In 1882, he moved to London and became the first black player to play in the English Cup when he played for Swifts. In 1883, he was the first foreign player to be invited to join the leading amateur club in England, the Corinthians. The color of his skin was of no significance to his peers, and there is no specific historical record of racism on the part of the Scottish Football Association.

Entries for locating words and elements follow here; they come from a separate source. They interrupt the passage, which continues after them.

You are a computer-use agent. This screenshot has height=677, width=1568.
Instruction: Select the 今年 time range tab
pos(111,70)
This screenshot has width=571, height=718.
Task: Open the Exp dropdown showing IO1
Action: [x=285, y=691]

Finally, records indicate that Watson may have been part of a group of Scotts who pioneered passing the ball as the primary means of gaining territory and advancing towards the goal, where before mostly dribbling was used. The next non-white person to receive a full international cap for Scotland was Paul Wilson in 1975. The next black person selected to play for Scotland after Andrew Watson was Nigel Quashie in 2004, 120 years later.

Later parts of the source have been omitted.